A embaixadora Maria Luiza Viotti conversa com os colegas turco (de costas) e libanês durante a sessão do Conselho de Segurança que votou pelas sanções: interlocutores obrigatórios com o Irã
A embaixadora Maria Luiza Viotti conversa com os colegas turco (de costas) e libanês durante a sessão do Conselho de Segurança que votou pelas sanções: interlocutores obrigatórios com o Irã
O diálogo entre Lula e o colega iraniano, Mahmud Ahmadinejad, pode ter recebido críticas e não ter tido efeito para as grandes potências, mas serviu como afirmação. “O Brasil conseguiu se projetar mais ainda nos meios internacionais. Muita gente procura levar isso mais para o lado político interno e vê apenas o lado negativo. Mas, com a Turquia, conseguimos mostrar que existe oportunidade de negociação. Conquistamos conhecimento e um poder de barganha. Todos podem questionar o presidente, mas ele conseguiu construir uma forte credibilidade internacional”, afirma Charles Pennaforte, diretor-geral do Centro de Estudos em Geopolítica e Relações Internacionais.
Mesmo depois da posição conquistada, o Brasil ainda pode ter dificuldades para mediar uma aproximação entre o Irã e as potências. “Acredito que qualquer tipo de acordo não interessa aos Estados Unidos, mesmo se o governo iraniano abrisse mão de tudo, o que não vai acontecer. O jogo já estava estabelecido e isso atrapalhou o papel brasileiro no processo de discussão. Infelizmente, Ahmadinejad vai fechar ainda mais o cerco e acredito que em no máximo dois anos ele vai anunciar a capacidade de ter um armamento nuclear”, comenta Pennaforte.

Negócios
A boa relação com o Irã e a imposição da quarta rodada de sanções podem render bons negócios para o Brasil. De acordo com o ministro do Desenvolvimento, Indústria e Comércio Exterior, Miguel Jorge, as exportações devem aumentar. “Vários países devem se retrair com a sanção aplicada pela ONU. Isso abre uma porta de oportunidades para o Brasil”, avaliou Jorge ao participar do programa Bom dia, ministro, da Empresa Brasileira de Comunicação (EBC). O comércio bilateral duplicou nos últimos sete anos, de US$ 500 milhões para US$ 1,23 bilhão. O Irã é o terceiro maior parceiro comercial do Brasil no Oriente Médio, principalmente quando o assunto é o setor alimentício. Na visita que fez a Teerã, em maio, Lula anunciou uma linha de financiamento de 1 bilhão de euros, nos próximos cinco anos, para importadores iranianos de produtos brasileiros.

1 – “Vencedor moral”
O assessor especial do presidente Lula para Assuntos Internacionais, Marco Aurélio Garcia, viu na votação de quarta-feira no Conselho de Segurança o fim do que chamou de “política do ‘sim, senhor” em relação às grandes potências. “Acho que se criou no Brasil a expectativa de que a única relação possível é a do ‘sim, senhor’, mas não é assim”, disse Garcia à imprensa em Buenos Aires, onde participou ontem de um seminário sobre globalização. O assessor minimizou o impacto nas relações com os EUA, que na sua avaliação “nunca estiveram tão boas”. Mas não deixou de reafirmar a diferença de pontos de vista sobre a crise iraniana, e apontou o Brasil como “vencedor moral” na votação que ampliou as sanções a Teerã. “Se o objetivo disso era frear o programa (nuclear), vai dar exatamente o contrário”, profetizou.
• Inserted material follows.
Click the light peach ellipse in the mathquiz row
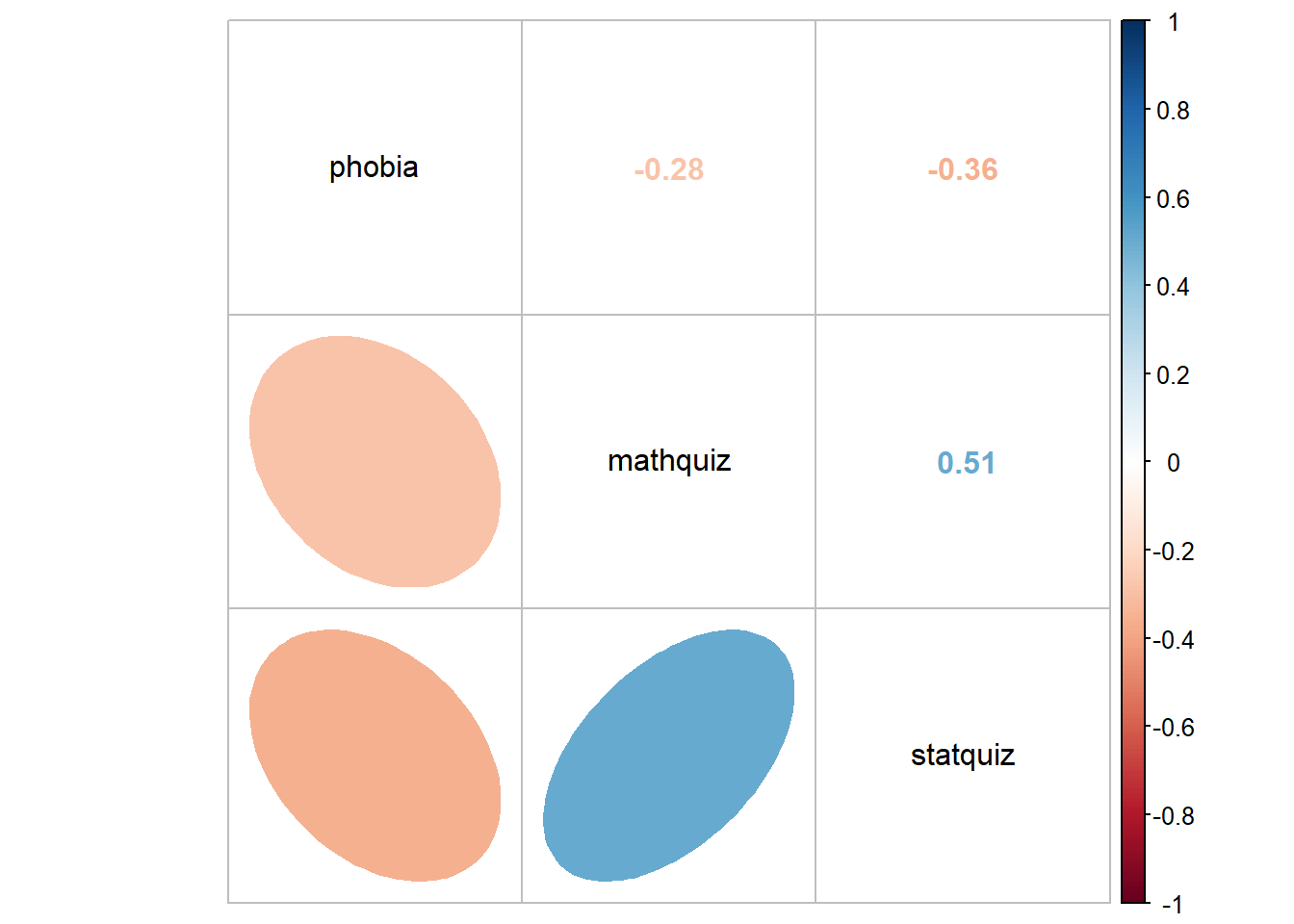 coord(375,461)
Rússia mantém a venda de mísseis

O voto da Rússia a favor de novas sanções contra o Irã não colocará um fim ao comércio de armas entre os dois países. A venda de sofisticados mísseis S-300 para o governo iraniano deve ocorrer em breve. Não apenas as relações comercias devem permanecer intactas. Apesar de exigir explicações sobre o programa nuclear, as autoridades russas apontaram que a parceria no setor deve continuar.
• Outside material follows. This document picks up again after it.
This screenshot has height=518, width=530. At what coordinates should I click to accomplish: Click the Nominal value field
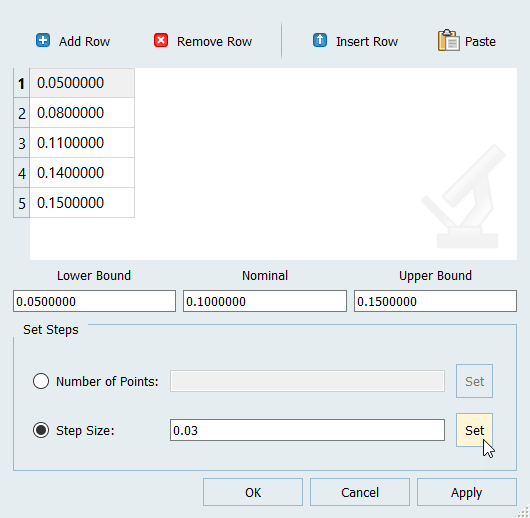(x=265, y=301)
O ministro russo das Relações Exteriores, Sergei Lavrov, declarou ontem que, apesar do embargo econômico, Moscou entregará os mísseis a Teerã, pois os armamentos não seriam de ataque. “A resolução introduz limites à cooperação com o Irã em matéria de armas ofensivas, mas as de defesa não estão incluídas”, declarou Lavrov ao visitar o Uzbequistão, durante uma reunião de cúpula da Organização de Cooperação de Xangai (OCS). Cerca de dois anos atrás, a Rússia assinou o acordo de armas com os iranianos. No entanto, o negócio nunca foi concretizado na prática, face à pressão das grandes potências. Existe a crítica de que os mísseis podem melhorar consideravelmente as capacidades de defesa antiaéreas do Irã.
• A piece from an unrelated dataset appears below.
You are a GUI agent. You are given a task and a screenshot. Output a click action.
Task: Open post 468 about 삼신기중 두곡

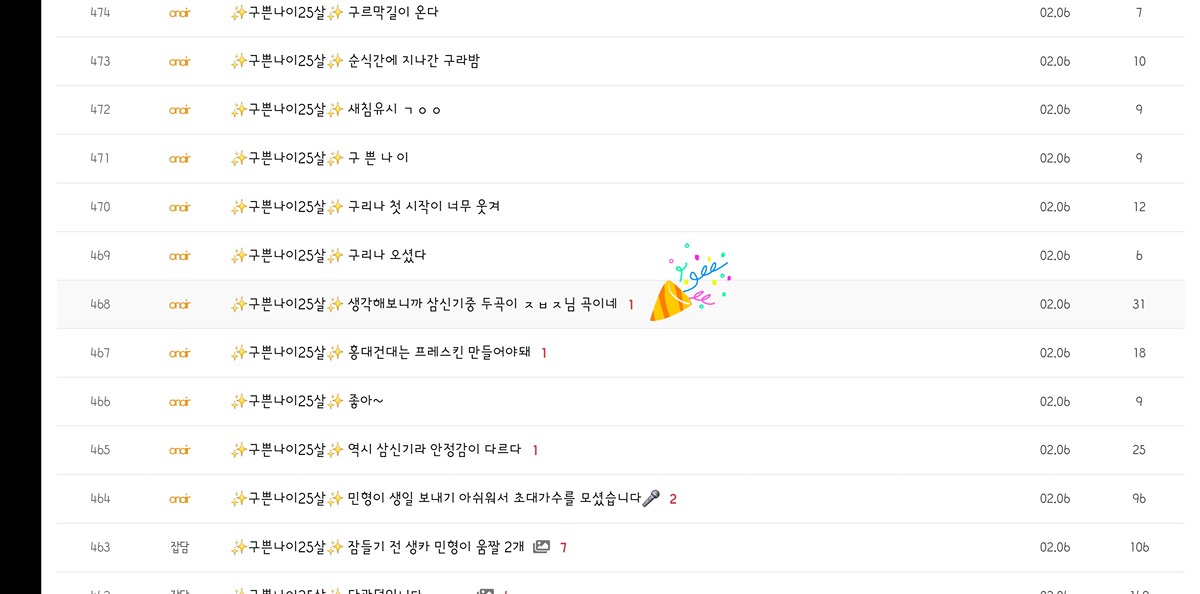point(424,304)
Uma usina atômica do governo iraniano está sendo construída por especialistas russos em Bushehr, no Golfo Pérsico, sob a supervisão da Agência Internacional de Energia Atômica (AEIA). De acordo com Konstantin Kosachev, presidente do Comitê de Relações Exteriores do Parlamento russo, a construção será inaugurada no fim do mês de julho, “independentemente das sanções aplicados ao Irã”.

Para outro membro do Parlamento russo, Viktor Ozerov, se as novas medidas afetassem as transações comerciais do país, seria preciso se opor à resolução do Conselho de Segurança da ONU. “Se o texto das sanções afetarem os interesses da Rússia, então, como membros permanentes, nos simplesmente vetaríamos a decisão”, disse à imprensa local.

O Irã promete reagir ao embargo econômico. O primeiro passo é reduzir seus vínculos com a AIEA. “O Parlamento votará no domingo uma lei prioritária que estipula a redução das relações com a AIEA”, indicou Esmaeel Kosari, membro do Comitê de Segurança Nacional e Política Exterior do Parlamento, à agência Fars. Os Estados Unidos e a União Europeia não descartam a possibilidade de, no futuro, impor mais sanções unilaterais para o governo iraniano.

ISRAEL NA BERLINDA
O embaixador dos Estados Unidos na Agência Internacional de Energia Atômica (AIEA), Glyn Davies, rechaçou como “inoportuno e impertinente” o debate sobre o arsenal atômico mantido por Israel — que, embora seja membro da AIEA, não é signatário do Tratado de Não Proliferação (TNP) de armas nucleares. O tema foi incluído pelos representantes árabes na agenda do Conselho de Governadores da agência, que não tratava desde 1991 da alegada existência de cerca de 200 ogivas atômicas em Israel. A política oficial do Estado judeu é de manter a “ambiguidade”: não confirma nem desmente. O embaixador do Sudão, Mahmud El-Amim, falando pelo bloco árabe, classificou Israel como “um perigo” para a vizinhança. O representante iraniano, Ali Asghar Soltanieh, cobrou dos israelenses “um compromisso internacional com valores morais”.